Coldkey é uma ferramenta de linha de comando para gerar chaves de criptografia age pós-quânticas e criar backups em papel. Ela resolve o problema de perder chaves privadas age—essenciais para descriptografar arquivos criptografados com age ou sops—produzindo documentos HTML para impressão com códigos QR.

Instalação

# Homebrew (macOS/Linux)
brew install --cask pike00/tap/coldkey

Ou com Go
go install github.com/pike00/coldkey/cmd/coldkey@latest

Início Rápido com Docker (recomendado)

# Baixar a imagem
docker pull ghcr.io/pike00/coldkey:latest

Interativo — gerar uma chave e backup em papel
just docker-run
Fazer backup de uma chave existente
just docker-backup /.config/sops/age/keys.txt

Todos os comandos just docker-* incluem flags de hardening de segurança: --network none, --read-only, --cap-drop ALL, --security-opt no-new-privileges:true. A saída é escrita em ./output/.

Comandos

• Modo interativo (coldkey): Menu para gerar uma nova chave ou criar um backup a partir de uma existente.
• Gerar (coldkey generate [-o CAMINHO] [-f] [--no-backup]): Gera um novo par de chaves age pós-quânticas (ML-KEM-768 + X25519). Saída padrão para stdout a menos que -o seja fornecido.
• Backup (coldkey backup [flags] ARQUIVO_CHAVE): Cria um backup em papel HTML para impressão a partir de um arquivo de chave existente.
• Versão (coldkey version): Exibe a string de versão.

Modelo de Segurança

• Memória: Usa mlockall(MCL_CURRENT|MCL_FUTURE) para evitar que o material da chave seja trocado para o disco.
• Arquivos: Escritos com modo 0600, sincronizados via fsync; temporários destruídos (sobrescrita de 3 passagens).
• Processo: Segredos passados apenas via stdin/arquivos, nunca em argumentos de processo.
• Container: Imagem distroless/static:nonroot sem shell, UID não root 65534.
• Zeragem de memória: secure.Zero() de melhor esforço em buffers de chave antes do GC.

Codificação de Código QR

Chaves age pós-quânticas armazenam apenas uma semente de 32 bytes, então keys.txt normalmente tem ~2.089 bytes—cabendo em um único código QR (versão 40, EC-L suporta 2.953 bytes). Para arquivos maiores, coldkey divide em múltiplos códigos QR usando um protocolo de enquadramento: COLDKEY:<parte>/<total>:<dados>. Recuperação: escaneie todos os QR codes em ordem, remova os prefixos, concatene e verifique o checksum SHA-256.

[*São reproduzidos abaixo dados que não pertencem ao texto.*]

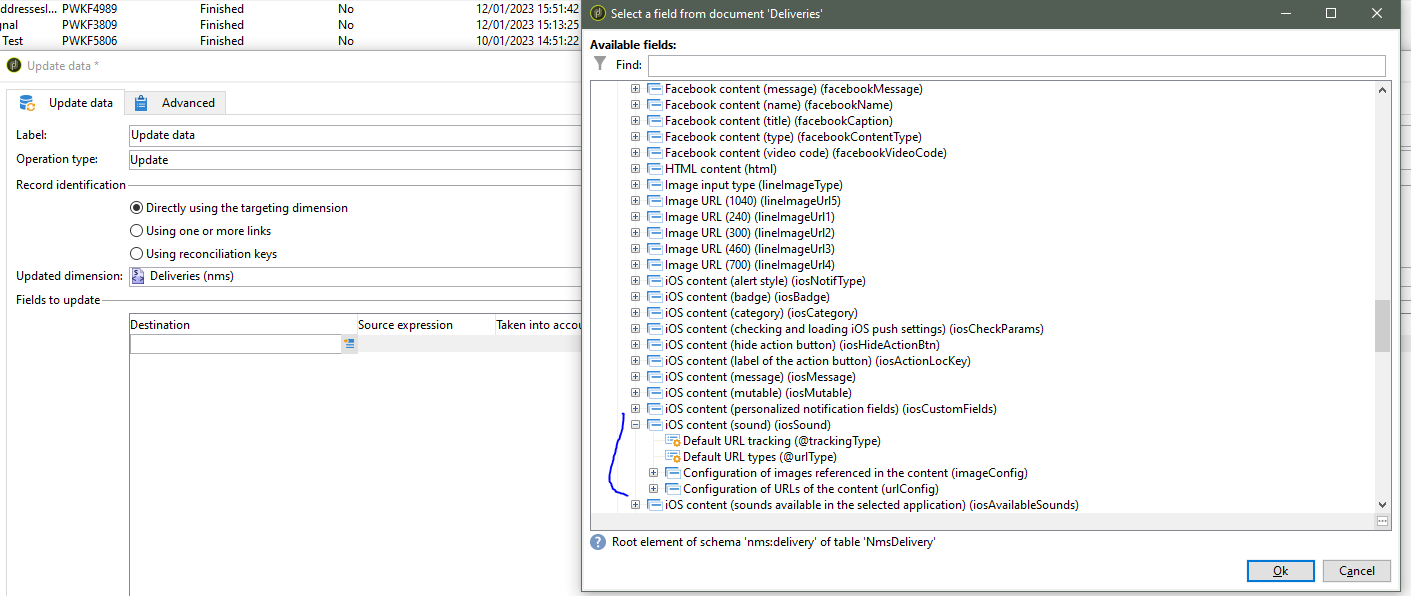Click the Ok button
1411x596 pixels.
click(1280, 570)
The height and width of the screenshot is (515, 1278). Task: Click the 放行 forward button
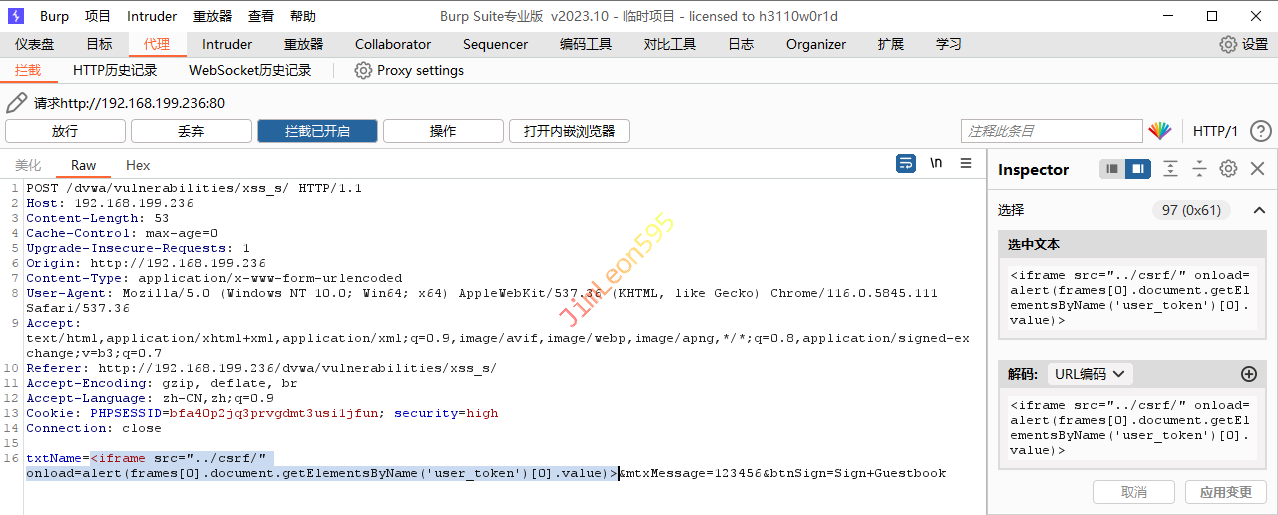[65, 131]
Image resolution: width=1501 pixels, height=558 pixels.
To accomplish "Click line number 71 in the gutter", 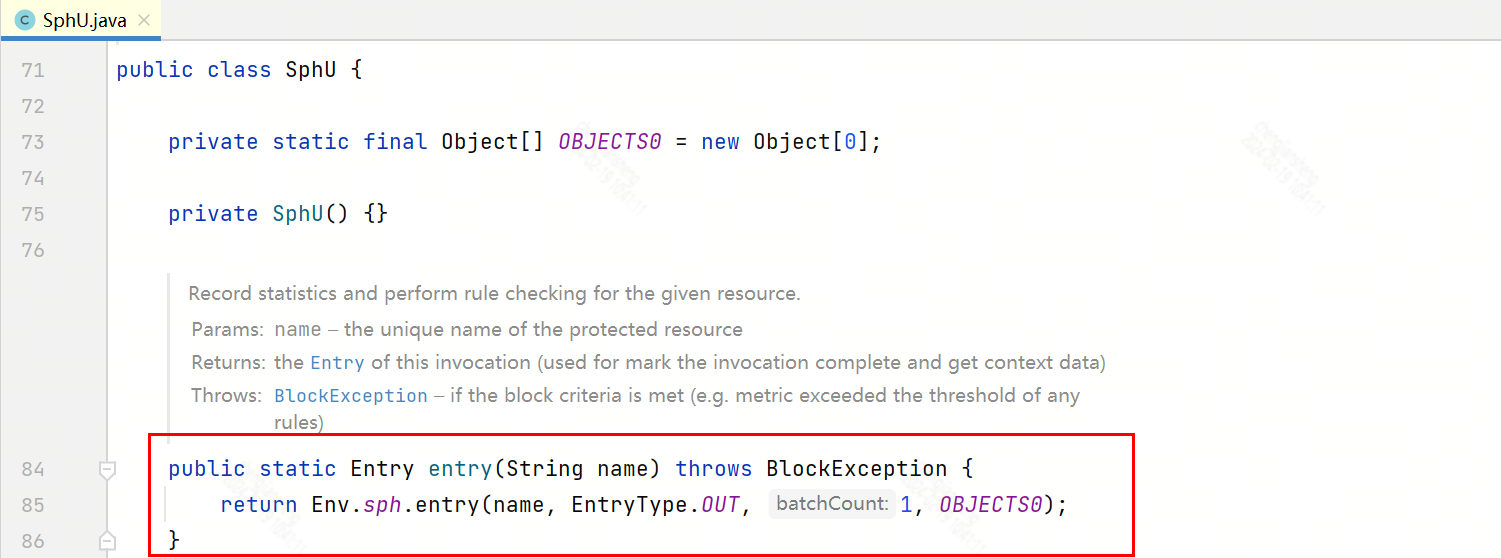I will [33, 70].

Conteúdo do Backup em Papel

O HTML gerado inclui: título/metadados (data, hostname, usuário, caminho de origem), texto da chave em monoespaçado, código(s) QR com anotação de capacidade, checksum SHA-256 e instruções de recuperação passo a passo.

Procedimento de Recuperação

1. Escaneie o código QR ou digite o texto da chave.
2. Salve em /.config/sops/age/keys.txt.
3. Verifique: sha256sum keys.txt corresponde ao checksum impresso.
4. Teste: sops -d <qualquer arquivo .sops>

Limitações

O garbage collector do Go pode copiar objetos na memória, e as strings em Go são imutáveis—material da chave mantido como string (ex.: de identity.String()) não pode ser zerado de forma segura. Coldkey realiza zeragem de melhor esforço em buffers de bytes.